Le pendant de cette alternative
étaient les e.i.s, qui étaient en "solution de continuité" et qui
m'avaient sollicité pour que je devienne commissaire général, allant même
jusqu'à se rendre en délégation auprès de mr Messas pour lui demander de me
libérer de mes obligations encore en cours d'année, ce qu'il refusa.
Tandis que j’enseignais dans ma
classe de ce1 - je n'étais déjà plus débutant, au point qu'on m'avait déjà
envoyé une stagiaire que l'on ne voit pas sur la photo -, je menais en parallèle tous
ces processus : je planchais pour préparer puis pour passer cet effrayant
g.r.e, et je m’acquittais des tâches universitaires
nécessaires au bouclage de ma licence, sans oublier qu'étant devenu père,
j'avais désormais un autre emploi du temps, un autre pôle d'attraction.

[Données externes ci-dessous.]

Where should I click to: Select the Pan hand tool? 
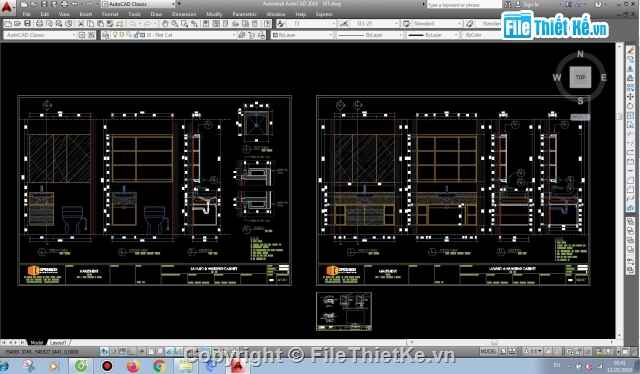point(165,24)
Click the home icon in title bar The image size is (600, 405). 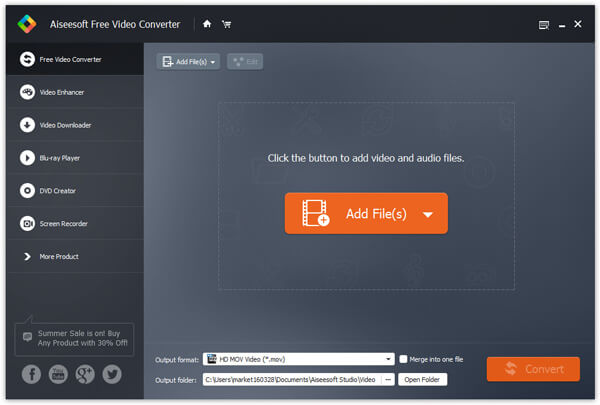coord(207,23)
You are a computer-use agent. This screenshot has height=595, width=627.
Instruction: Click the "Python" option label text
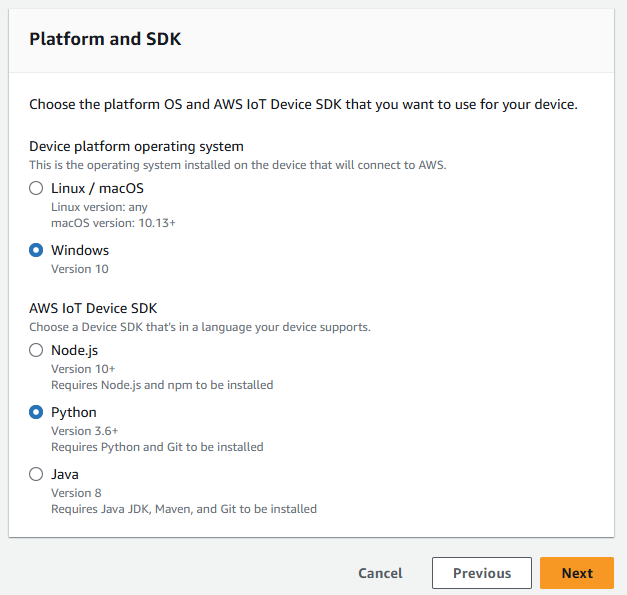[74, 413]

J'étais donc littéralement un
pied en France et l'autre presque en Israël, et c'est mi de l'extérieur mi de
cet intérieur que survint l'élément qui emporta la décision et le mouvement :
un beau jour du mois de juin, on vint précipitamment me chercher du secrétariat
de l'école pendant le repas de midi, j'avais un appel téléphonique
d'Israël.
Un certain Claude Sitbon que
j'avais connu l'été précédent dans un cadre e.i. alors que lui-même était
provisoirement en poste en France, me proposait de prendre la direction d'un
des internats du « lycée français de Jérusalem ».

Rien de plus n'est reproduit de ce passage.